→ EXERCISE DIRECTIONS
Give every line of the data again, exactly as it is written.
========
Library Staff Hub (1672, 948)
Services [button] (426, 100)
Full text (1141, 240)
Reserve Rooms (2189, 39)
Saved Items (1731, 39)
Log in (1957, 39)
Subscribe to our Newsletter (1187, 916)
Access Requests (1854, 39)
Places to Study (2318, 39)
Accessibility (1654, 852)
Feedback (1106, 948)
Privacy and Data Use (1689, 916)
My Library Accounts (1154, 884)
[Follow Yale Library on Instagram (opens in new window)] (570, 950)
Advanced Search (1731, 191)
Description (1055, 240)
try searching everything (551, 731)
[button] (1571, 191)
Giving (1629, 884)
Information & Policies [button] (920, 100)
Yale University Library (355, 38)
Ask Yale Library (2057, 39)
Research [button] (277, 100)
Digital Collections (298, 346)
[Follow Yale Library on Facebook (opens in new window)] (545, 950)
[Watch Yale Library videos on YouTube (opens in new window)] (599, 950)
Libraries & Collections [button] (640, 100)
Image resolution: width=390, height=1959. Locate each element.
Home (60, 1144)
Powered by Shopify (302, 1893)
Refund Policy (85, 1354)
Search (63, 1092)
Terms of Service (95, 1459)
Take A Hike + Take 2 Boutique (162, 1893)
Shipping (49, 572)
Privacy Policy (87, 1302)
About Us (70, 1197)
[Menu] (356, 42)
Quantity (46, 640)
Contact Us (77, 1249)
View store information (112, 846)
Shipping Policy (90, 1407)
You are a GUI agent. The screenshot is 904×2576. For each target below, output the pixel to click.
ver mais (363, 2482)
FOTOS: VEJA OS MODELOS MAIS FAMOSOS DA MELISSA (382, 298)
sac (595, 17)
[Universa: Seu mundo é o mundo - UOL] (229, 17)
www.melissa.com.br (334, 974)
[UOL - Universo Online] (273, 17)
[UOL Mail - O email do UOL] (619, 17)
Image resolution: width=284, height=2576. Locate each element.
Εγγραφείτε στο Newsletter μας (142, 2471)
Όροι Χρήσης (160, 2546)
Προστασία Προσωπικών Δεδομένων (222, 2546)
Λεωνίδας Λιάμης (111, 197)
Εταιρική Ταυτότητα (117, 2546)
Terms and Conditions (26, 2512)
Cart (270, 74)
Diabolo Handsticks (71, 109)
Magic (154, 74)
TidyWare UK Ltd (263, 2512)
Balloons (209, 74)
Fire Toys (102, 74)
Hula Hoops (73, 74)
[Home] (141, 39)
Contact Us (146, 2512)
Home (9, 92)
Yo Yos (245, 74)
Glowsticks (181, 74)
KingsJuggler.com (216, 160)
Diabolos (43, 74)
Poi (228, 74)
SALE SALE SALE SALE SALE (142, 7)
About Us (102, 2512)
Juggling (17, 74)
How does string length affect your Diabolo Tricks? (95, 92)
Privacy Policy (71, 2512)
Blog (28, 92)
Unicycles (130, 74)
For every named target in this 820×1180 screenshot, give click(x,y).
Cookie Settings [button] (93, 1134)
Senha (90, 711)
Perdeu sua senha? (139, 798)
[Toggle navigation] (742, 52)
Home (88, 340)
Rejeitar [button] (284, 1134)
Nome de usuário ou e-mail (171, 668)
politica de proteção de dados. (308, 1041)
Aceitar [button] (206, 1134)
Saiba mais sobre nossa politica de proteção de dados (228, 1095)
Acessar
========
→ EXERCISE RESPONSE
Library Staff Hub (1672, 948)
Services [button] (426, 100)
Full text (1141, 240)
Reserve Rooms (2189, 39)
Saved Items (1731, 39)
Log in (1957, 39)
Subscribe to our Newsletter (1187, 916)
Access Requests (1854, 39)
Places to Study (2318, 39)
Accessibility (1654, 852)
Feedback (1106, 948)
Privacy and Data Use (1689, 916)
My Library Accounts (1154, 884)
[Follow Yale Library on Instagram (opens in new window)] (570, 950)
Advanced Search (1731, 191)
Description (1055, 240)
try searching everything (551, 731)
[button] (1571, 191)
Giving (1629, 884)
Information & Policies [button] (920, 100)
Yale University Library (355, 38)
Ask Yale Library (2057, 39)
Research [button] (277, 100)
Digital Collections (298, 346)
[Follow Yale Library on Facebook (opens in new window)] (545, 950)
[Watch Yale Library videos on YouTube (opens in new window)] (599, 950)
Libraries & Collections [button] (640, 100)
Image resolution: width=390, height=1959. Locate each element.
Home (60, 1144)
Powered by Shopify (302, 1893)
Refund Policy (85, 1354)
Search (63, 1092)
Terms of Service (95, 1459)
Take A Hike + Take 2 Boutique (162, 1893)
Shipping (49, 572)
Privacy Policy (87, 1302)
About Us (70, 1197)
[Menu] (356, 42)
Quantity (46, 640)
Contact Us (77, 1249)
View store information (112, 846)
Shipping Policy (90, 1407)
You are a GUI agent. The screenshot is 904×2576. For each target below, output the pixel to click.
ver mais (363, 2482)
FOTOS: VEJA OS MODELOS MAIS FAMOSOS DA MELISSA (382, 298)
sac (595, 17)
[Universa: Seu mundo é o mundo - UOL] (229, 17)
www.melissa.com.br (334, 974)
[UOL - Universo Online] (273, 17)
[UOL Mail - O email do UOL] (619, 17)
Image resolution: width=284, height=2576. Locate each element.
Εγγραφείτε στο Newsletter μας (142, 2471)
Όροι Χρήσης (160, 2546)
Προστασία Προσωπικών Δεδομένων (222, 2546)
Λεωνίδας Λιάμης (111, 197)
Εταιρική Ταυτότητα (117, 2546)
Terms and Conditions (26, 2512)
Cart (270, 74)
Diabolo Handsticks (71, 109)
Magic (154, 74)
TidyWare UK Ltd (263, 2512)
Balloons (209, 74)
Fire Toys (102, 74)
Hula Hoops (73, 74)
[Home] (141, 39)
Contact Us (146, 2512)
Home (9, 92)
Yo Yos (245, 74)
Glowsticks (181, 74)
KingsJuggler.com (216, 160)
Diabolos (43, 74)
Poi (228, 74)
SALE SALE SALE SALE SALE (142, 7)
About Us (102, 2512)
Juggling (17, 74)
How does string length affect your Diabolo Tricks? (95, 92)
Privacy Policy (71, 2512)
Blog (28, 92)
Unicycles (130, 74)
For every named target in this 820×1180 screenshot, give click(x,y).
Cookie Settings [button] (93, 1134)
Senha (90, 711)
Perdeu sua senha? (139, 798)
[Toggle navigation] (742, 52)
Home (88, 340)
Rejeitar [button] (284, 1134)
Nome de usuário ou e-mail (171, 668)
politica de proteção de dados. (308, 1041)
Aceitar [button] (206, 1134)
Saiba mais sobre nossa politica de proteção de dados (228, 1095)
Acessar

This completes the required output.